The Comparative Value (CV) method calculates your FIF income based on the actual change in the value of your investments plus any distributions.

How it works:

  • The basic idea is: (Closing Market Value + Sale Proceeds + Dividends/Gains Received) - (Opening Market Value + Purchase Costs).
  • This calculation aims to reflect your actual economic gain or loss for the year on those investments.

Pros:

  • More closely matches the actual performance of your investments.
  • If your investments made a loss overall for the year, this method will reflect that (though whether you can claim the loss depends - see below).

Cons:

  • Can be more complex to calculate as you need to track opening and closing values, all purchases, sales, and distributions accurately.
  • Its use for standard listed shares/ETFs is generally limited to individuals and certain types of trusts ('eligible trustees type B'). Companies usually can't use CV for ordinary shares.
  • If your investments performed very well (e.g., grew 20%), your FIF income under CV could be much higher than under FDR.

When losses can be claimed/reduced to zero:

  • If you are an individual using CV for ordinary shares where you could have used FDR instead, any calculated loss under CV is reduced to zero. You can't claim the loss against other income.
  • If you are using CV because the investment is a non-ordinary share (where FDR wasn't allowed), then a calculated loss can generally be claimed, usually against other FIF income.

FDR vs CV: Which to Choose? (The Comparison Option)

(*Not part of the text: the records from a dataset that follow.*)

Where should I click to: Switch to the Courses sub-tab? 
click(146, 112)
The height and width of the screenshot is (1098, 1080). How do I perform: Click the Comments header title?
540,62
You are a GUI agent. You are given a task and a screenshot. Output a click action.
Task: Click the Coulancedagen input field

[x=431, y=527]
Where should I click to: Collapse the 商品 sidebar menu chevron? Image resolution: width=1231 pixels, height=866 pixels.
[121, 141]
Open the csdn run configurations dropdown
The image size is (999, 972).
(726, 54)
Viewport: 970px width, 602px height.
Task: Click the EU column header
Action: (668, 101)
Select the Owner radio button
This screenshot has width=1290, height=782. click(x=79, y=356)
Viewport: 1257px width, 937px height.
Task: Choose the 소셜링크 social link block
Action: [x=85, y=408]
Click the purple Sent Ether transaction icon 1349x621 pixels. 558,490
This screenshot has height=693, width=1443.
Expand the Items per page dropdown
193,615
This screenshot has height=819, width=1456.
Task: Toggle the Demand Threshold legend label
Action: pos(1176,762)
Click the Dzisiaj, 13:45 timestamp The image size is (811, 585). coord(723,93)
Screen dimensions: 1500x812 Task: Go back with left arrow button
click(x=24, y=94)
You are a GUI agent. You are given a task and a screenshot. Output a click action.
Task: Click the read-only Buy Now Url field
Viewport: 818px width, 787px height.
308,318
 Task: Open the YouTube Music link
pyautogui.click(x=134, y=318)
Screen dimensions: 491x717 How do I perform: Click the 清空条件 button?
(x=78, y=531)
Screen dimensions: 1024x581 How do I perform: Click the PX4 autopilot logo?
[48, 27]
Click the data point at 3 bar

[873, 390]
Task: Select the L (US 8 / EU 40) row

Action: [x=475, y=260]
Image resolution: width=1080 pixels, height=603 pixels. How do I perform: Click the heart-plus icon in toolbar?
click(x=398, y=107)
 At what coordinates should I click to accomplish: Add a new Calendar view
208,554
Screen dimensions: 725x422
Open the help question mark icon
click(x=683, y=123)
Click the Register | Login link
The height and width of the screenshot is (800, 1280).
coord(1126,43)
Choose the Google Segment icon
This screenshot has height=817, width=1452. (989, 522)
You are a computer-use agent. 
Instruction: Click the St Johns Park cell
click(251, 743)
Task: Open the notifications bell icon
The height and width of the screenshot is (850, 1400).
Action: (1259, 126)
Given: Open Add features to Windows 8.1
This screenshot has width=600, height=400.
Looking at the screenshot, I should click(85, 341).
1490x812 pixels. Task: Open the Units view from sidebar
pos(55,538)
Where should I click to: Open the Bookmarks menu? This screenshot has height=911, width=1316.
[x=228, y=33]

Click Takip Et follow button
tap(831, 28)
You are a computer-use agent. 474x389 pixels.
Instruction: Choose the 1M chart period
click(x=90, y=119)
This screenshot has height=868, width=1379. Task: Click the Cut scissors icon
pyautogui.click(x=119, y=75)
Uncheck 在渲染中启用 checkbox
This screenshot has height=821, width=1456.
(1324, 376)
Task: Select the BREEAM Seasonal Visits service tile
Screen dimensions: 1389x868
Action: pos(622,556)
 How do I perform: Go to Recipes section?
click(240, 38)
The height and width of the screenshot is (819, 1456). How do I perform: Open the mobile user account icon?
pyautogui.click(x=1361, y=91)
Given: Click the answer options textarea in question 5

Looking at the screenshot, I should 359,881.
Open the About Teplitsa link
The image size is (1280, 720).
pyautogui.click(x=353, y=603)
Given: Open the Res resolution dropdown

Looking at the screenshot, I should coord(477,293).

Here's a helpful rule for individuals and eligible trusts (type B):

  • If you are eligible to use both FDR and CV for your investments (i.e., they are ordinary shares), you can calculate your total FIF income using both methods.
  • You can then choose to declare the lower of the two calculated total income amounts in your tax return.
  • Important: Even if the CV calculation results in a loss, the lowest amount you can declare using this comparison option is zero. You can't declare a loss this way.
  • This comparison option generally isn't available to companies or other types of investors. They typically must stick with the method they are eligible for (usually FDR for ordinary shares).

(Our FIF Calculator is designed to help eligible users compare FDR and CV results automatically.)

Currency Conversion

All amounts used in your FIF calculations (market values, purchase costs, sale proceeds, dividends) must be in New Zealand Dollars (NZD).

  • You need to convert any foreign currency amounts using an appropriate exchange rate.
  • IRD accepts several methods and our FIF Calculator automatically pulls the correct rates and converts your foreign currency values to NZD for you.
  • You must be consistent with the method you choose for currency conversion across your calculations for the year.

Important: This information is for general guidance only. The application of FIF rules can be complex and depends on your specific circumstances. For advice specific to your situation, please consult a qualified tax professional or contact Inland Revenue (IRD) directly.